The modern cinematic era thrives on adapting every concept through every medium. Books become movies, which become games, which become comics until they’re back in book form, and the cycle continues. Some stories only work in their home medium, while others find themselves better suited to new concepts. Tron is a movie about video games that enjoyed mild success at the box office. Its legacy sequel did the same, but the franchise had one critically successful outing. Why doesn’t Tron: Uprising lead the franchise into animated excellence?
Animation proves itself to be a better medium for many stories. Live-action filmmaking, especially in the modern studio structure, carries infinite strange hangups and ill-fated oversight. Animated projects rarely earn the respect of their live-action colleagues, regardless of quality. Shifting a few big names from CGI messes into full-fledged animated projects might change the impact of the medium.
Disney’s Live-Action Trons were not hits
Tron |
Tron: Legacy |
|
---|---|---|
Budget |
$17 Million |
$170 Million |
Box Office |
$50 Million |
$400 Million |
Rotten Tomatoes Score |
73% from 71 critics |
51% from 248 critics |
Tron is a bizarre franchise among modern competitors. Tons of old films spawn legacy sequels, which can revive the ailing brand. The original 1982 Tron made its money back at the box office with a healthy infusion from video rentals. Tron: Legacy performed similarly, earning a decent return on investment with little to write home about. Neither film earned unqualified praise from critics. They had standout elements that captured attention, but both suffered when viewed as complete projects. This level of suitable performance without overwhelming profit might have been admirable in the 80s, but modern Disney rarely raises an eyebrow before a film pushes a billion-dollar box office return. To put things into perspective, Top Gun came out four years after Tron, cost $15 million to make, and earned $357 million at the box office. Paramount showed shocking restraint by waiting 36 years to produce a sequel. It makes sense to try Top Gun again. Tron‘s numbers make every new attempt surprising. Moreover, every version that doesn’t radically reinvent the formula is a shock.
Disney’s best Tron project is an animated series
Tron: Uprising |
|
---|---|
Seasons |
1 |
Episodes |
19 |
Cast |
Elijah Wood, Bruce Boxleitner, Mandy Moore, Nate Corddry |
Developed By |
Edward Kitsis and Adam Horowitz |
Rotten Tomatoes Score |
91% from 11 audience reviews |
Cards on the table, the biggest problem with Tron: Uprising is that almost no one saw it. It’s available to stream now on Disney+ and Amazon Prime Video, where it garnered some fandom, but its initial run was a disaster. The series was never officially canceled, but its creator sadly cried out for more views on Twitter shortly before its ostensible final episode. As Tron: Ares is billed as a reboot, the show may soon be wiped from the Grid. Despite all of that, the show is the best Tron story ever put on screen. It delivers on the anarchic promise of its predecessors with a unique art style and a deeper exploration of the world inside the machine. Eschewing “human” characters in favor of programs living complex lives within the Grid allows the series to give fans what they want. Tronand Tron: Legacy are mediocre narratives cloaked in glorious shiny wrapping paper. Tron: Uprising is the first and only example that lives up to its premise’s promise.

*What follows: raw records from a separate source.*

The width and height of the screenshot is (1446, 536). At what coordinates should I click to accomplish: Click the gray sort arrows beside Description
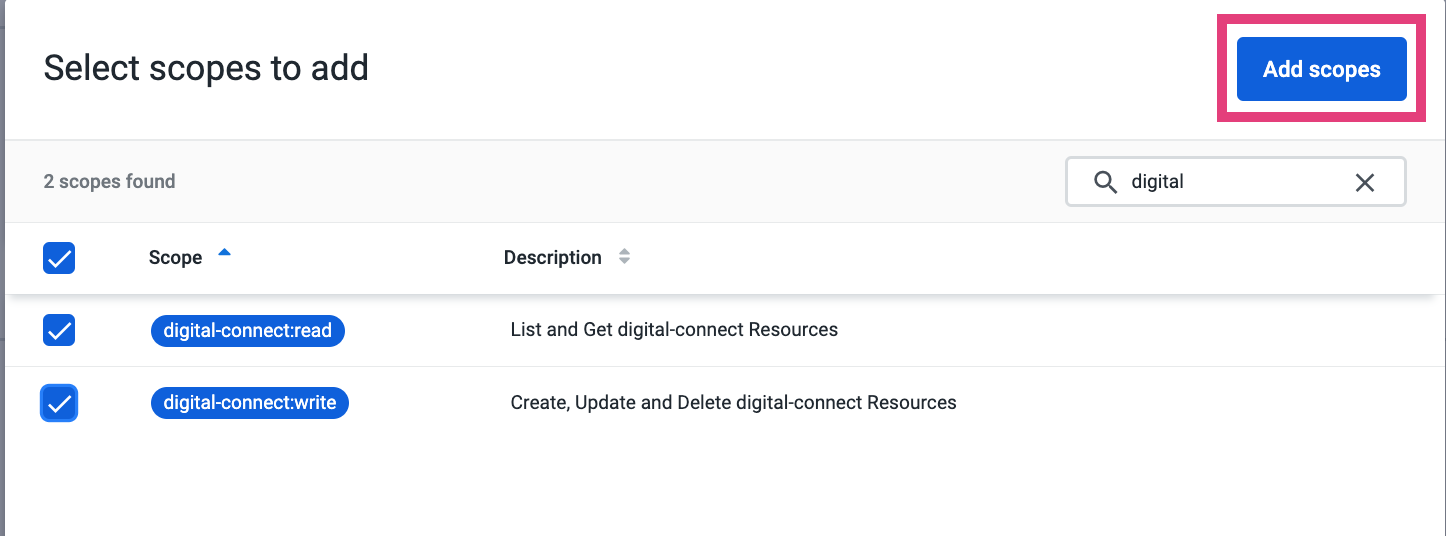(624, 257)
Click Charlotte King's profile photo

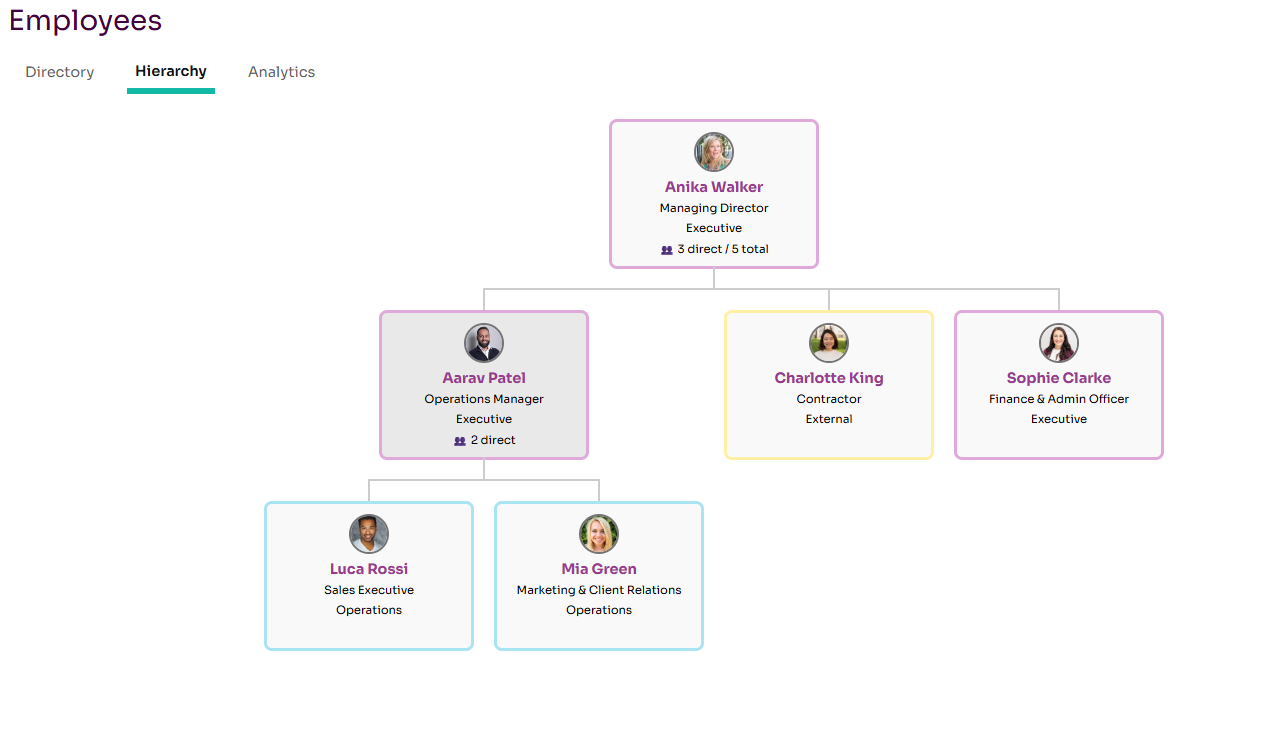coord(829,343)
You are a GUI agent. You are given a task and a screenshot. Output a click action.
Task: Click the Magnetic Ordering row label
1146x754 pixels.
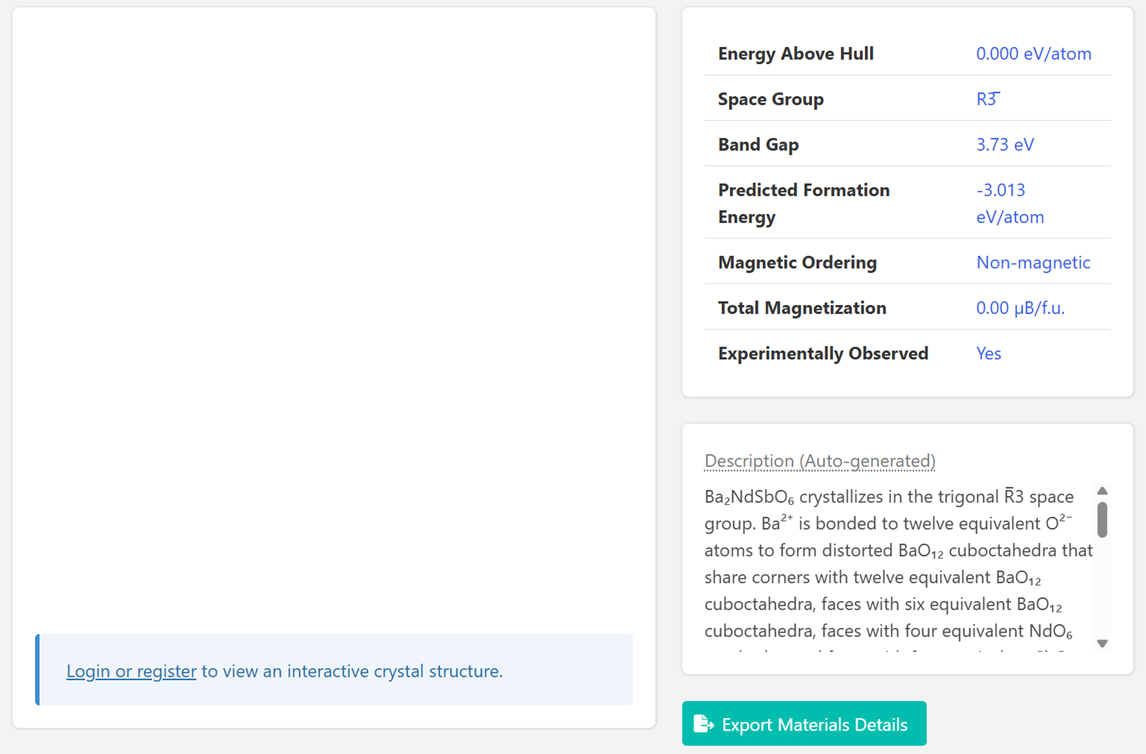[x=797, y=263]
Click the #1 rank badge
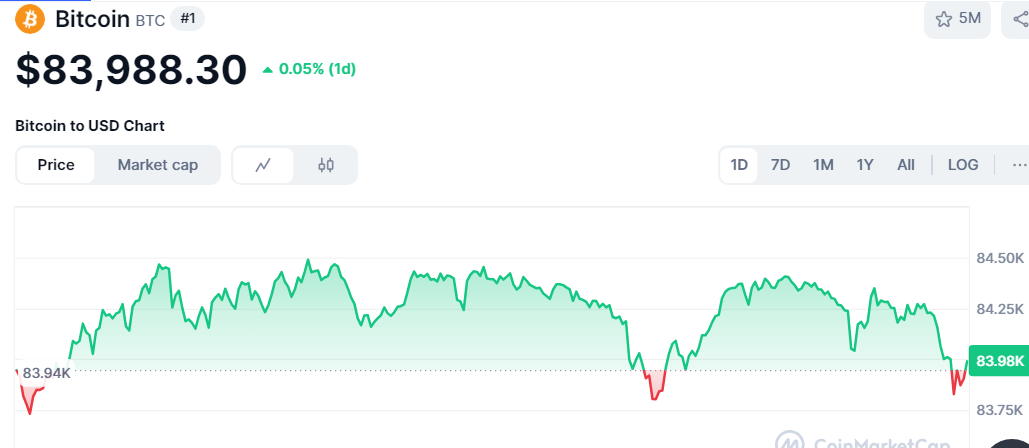The width and height of the screenshot is (1029, 448). click(x=187, y=18)
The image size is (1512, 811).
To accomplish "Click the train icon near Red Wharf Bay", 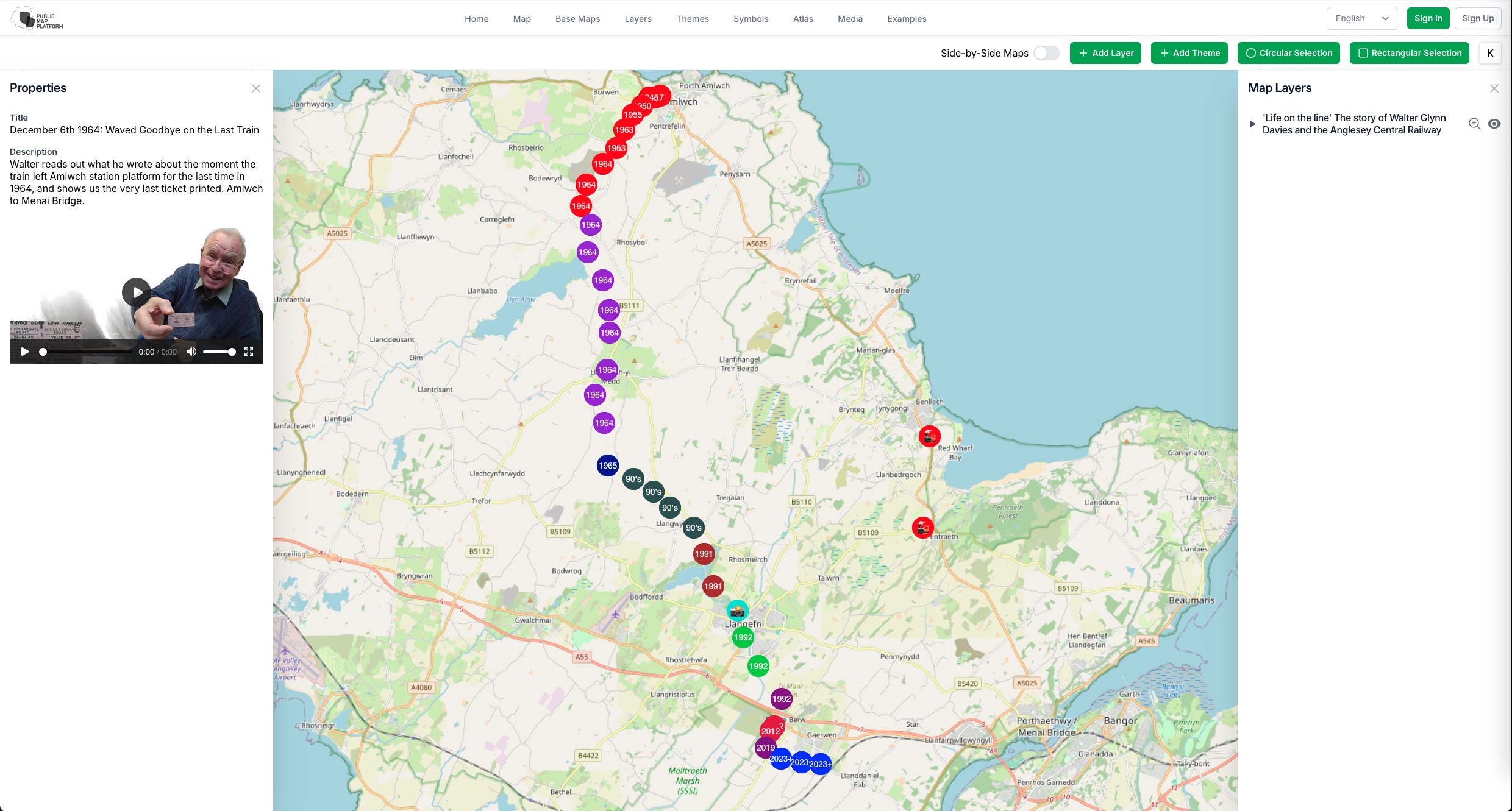I will (x=929, y=436).
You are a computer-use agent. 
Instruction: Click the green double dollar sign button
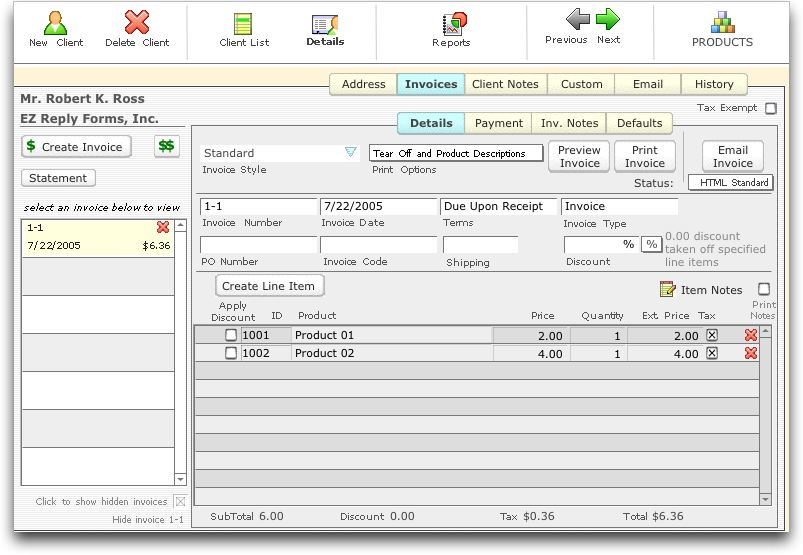pos(167,147)
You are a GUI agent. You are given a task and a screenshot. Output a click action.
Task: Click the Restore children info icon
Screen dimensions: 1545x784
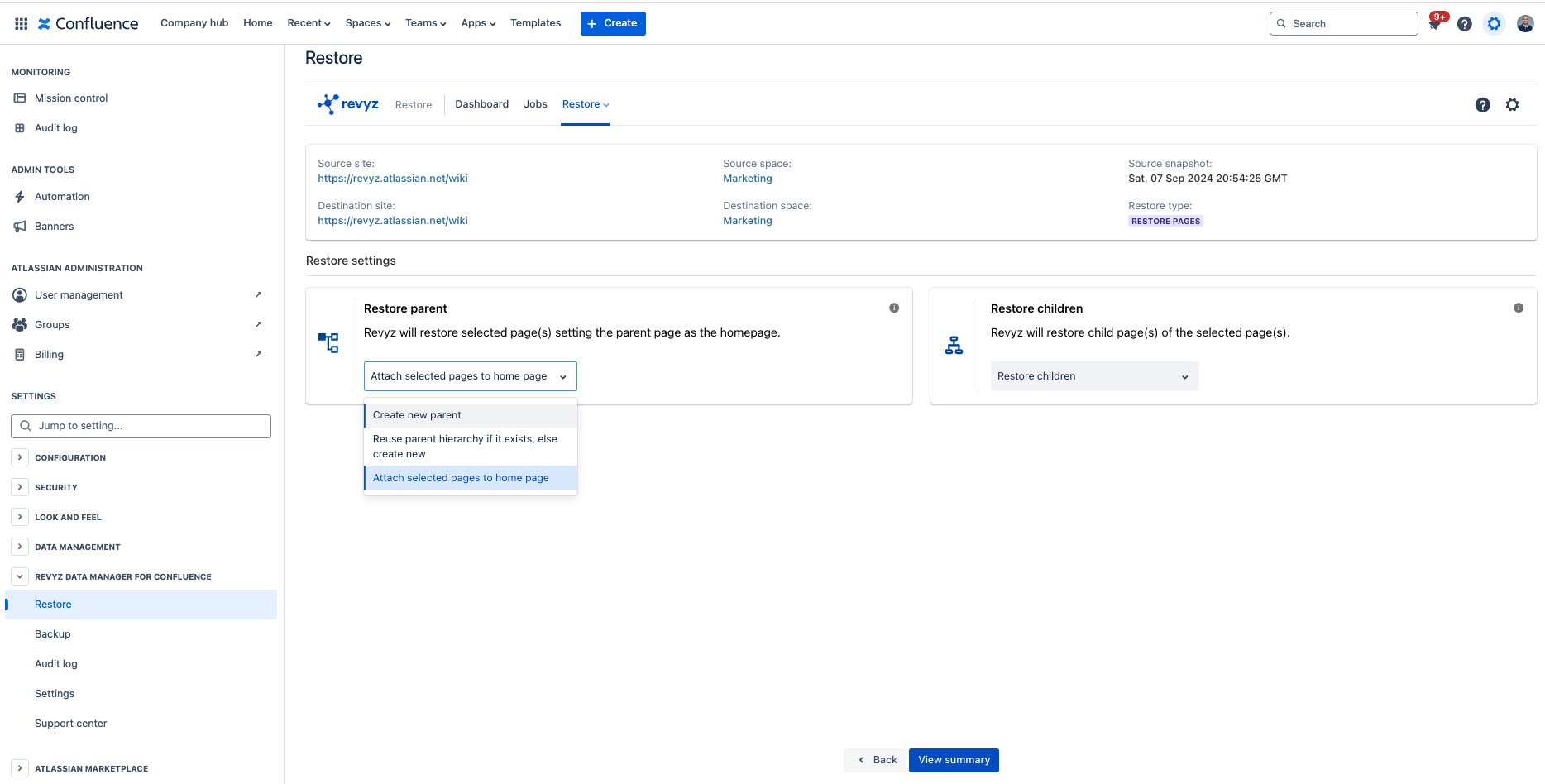point(1519,308)
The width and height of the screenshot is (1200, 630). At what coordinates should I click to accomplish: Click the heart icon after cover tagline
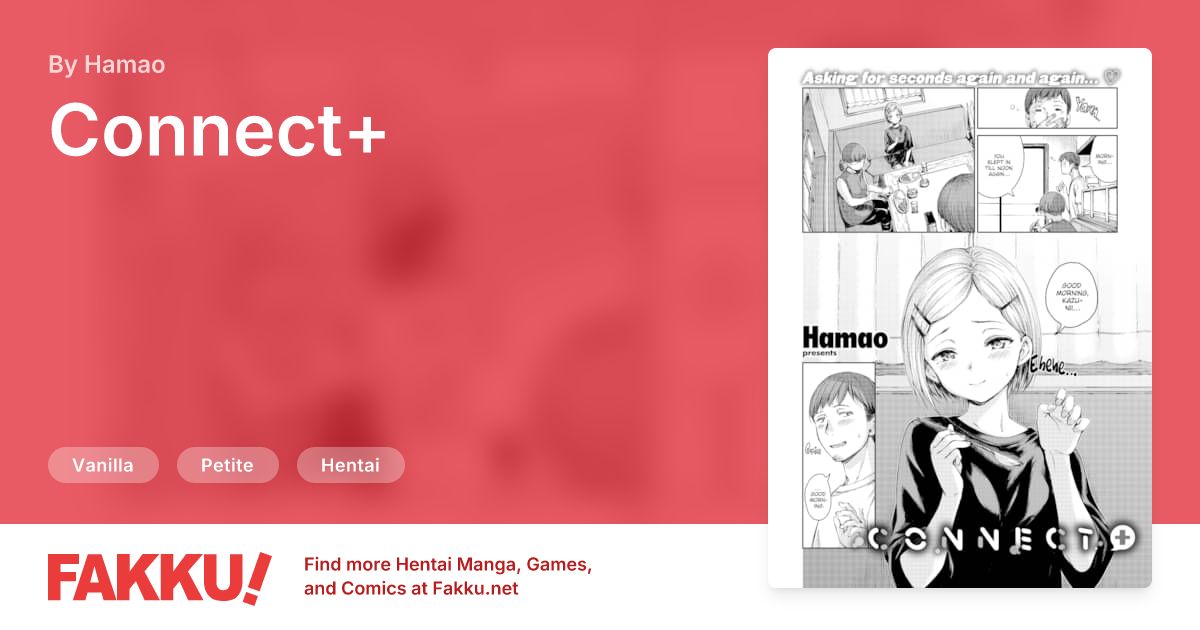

Disney should make an animated Tron movie
The elephant in the room for anyone working on Tron is that no modern project can capture the “ahead of its time” quality of the original. 1982’s Tron blazed a new path in special effects technology, allowing viewers to excuse its lackluster narrative qualities by focusing on its astonishing visuals and fascinating premise. Tron: Legacy lacked anything so impressive, instead delivering a pleasingly slick aesthetic and excellent music. Modern movies use CGI so often and so poorly that most viewers see it as an inherent negative. Promising a VFX-led project to a modern audience is an insult. Recent releases regularly invent groundbreaking VFX techniques that go unnoticed by most. Animation is the perfect workaround. A unique art style will raise eyebrows, drawing a stable audience.
Combining the excellent execution of Tron: Uprising with a Hollywood budget and theatrical release would create the ideal Tron sequel. Disney would likely drop any animated project in the franchise onto Disney+. Animation rarely receives the respect it deserves, even if it would better serve the narrative. Disney’s soulless live-action remakes demonstrate no appreciation for the medium that delivered the beloved stories that built the empire. Tron won’t likely shift from live-action to animation any time soon, despite some conversations to that effect. Tron: Uprising could have provided the perfect path to a new frontier, but fans will have to wait and see how the next live-action take on the franchise works out.